W półfinałach nic do stracenia 

Andrzej Rzycki  |   Fakty,Hokej  |   5 lutego 2024 13:24
Udostępnij

Unitki awansowały do grona czterech najlepszych polskich drużyn, realizując główny cel zakładany przed fazą play-off. Teraz zagrają o medale i nie mają już absolutnie nic do stracenia.

Ćwierćfinałowe boje z Kojotkami z Poznania nie były łatwe

W pierwszym meczu w Oświęcimiu podopieczne Wojciecha Stachury zwyciężyły 3:1, po dwóch golach Karoliny Makuch i jednym trafieniu Sandry Piotrowskiej. Przed rewanżem w stolicy Wielkopolski biało-niebieskie miały zatem dwubramkową zaliczkę.

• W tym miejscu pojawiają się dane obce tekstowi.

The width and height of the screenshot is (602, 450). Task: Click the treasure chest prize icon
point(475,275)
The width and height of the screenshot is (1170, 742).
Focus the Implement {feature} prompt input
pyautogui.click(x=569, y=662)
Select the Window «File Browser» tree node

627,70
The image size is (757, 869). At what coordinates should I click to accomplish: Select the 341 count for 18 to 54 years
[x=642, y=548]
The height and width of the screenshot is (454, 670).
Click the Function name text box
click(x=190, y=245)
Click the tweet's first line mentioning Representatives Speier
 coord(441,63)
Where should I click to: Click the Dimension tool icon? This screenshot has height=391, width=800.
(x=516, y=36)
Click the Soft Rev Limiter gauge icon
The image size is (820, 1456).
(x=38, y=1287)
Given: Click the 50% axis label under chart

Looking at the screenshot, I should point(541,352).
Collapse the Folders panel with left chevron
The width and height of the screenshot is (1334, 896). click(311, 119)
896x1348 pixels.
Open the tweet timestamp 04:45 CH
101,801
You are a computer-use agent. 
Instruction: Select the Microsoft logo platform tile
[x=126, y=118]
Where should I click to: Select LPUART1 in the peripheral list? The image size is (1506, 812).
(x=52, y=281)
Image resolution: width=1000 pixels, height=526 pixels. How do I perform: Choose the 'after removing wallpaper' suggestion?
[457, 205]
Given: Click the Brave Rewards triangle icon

Co ciekawe, w Poznaniu odnotowano dokładnie taki sam rezultat na korzyść unitek. Dwukrotnie bramkarkę Kozic pokonała Anna Kot, a raz Karolina Makuch. Autorką honorowego gola dla poznanianek była Marta Krzyżanowska. Dzięki dwóm wygranym oświęcimianki awansowały do grona czterech ekip, które powalczą o medale.

Rywalkami UKHK Unii w półfinale będą zdecydowane faworytki całych rozgrywek, czyli bytomska Polonia. Ten zespół zdobywał tytuły mistrzyń Polski w ośmiu ostatnich sezonach. W ćwierćfinale play-off Polonia niczym czołg przejechała się po Białych z Jastrzębia, wygrywając na wyjeździe 14:0 i u siebie aż 23:0.

Te wyniki najlepiej obrazują siłę rywala z którym przyjdzie w półfinale zagrać zespołowi z Oświęcimia. UKHK Unia nie będzie miała zatem nic do stracenia.

Pierwszy mecz zaplanowano na 17 lutego w Oświęcimiu

Rewanż tydzień później w Bytomiu. W drugim półfinale Kojotki Naprzód Janów skrzyżują kije z gdańskim Stoczniowcem.

Tymczasem jedna z liderek drużyny UKHK Unii – Anna Kot otrzymała powołanie do narodowej reprezentacji kobiecej na „Turniej Czterech Narodów”, który w najbliższy czwartek rozpocznie się w Danii. W „Kraju Lego” biało-czerwone zmierzą się z Danią, Wielką Brytanią i Włochami.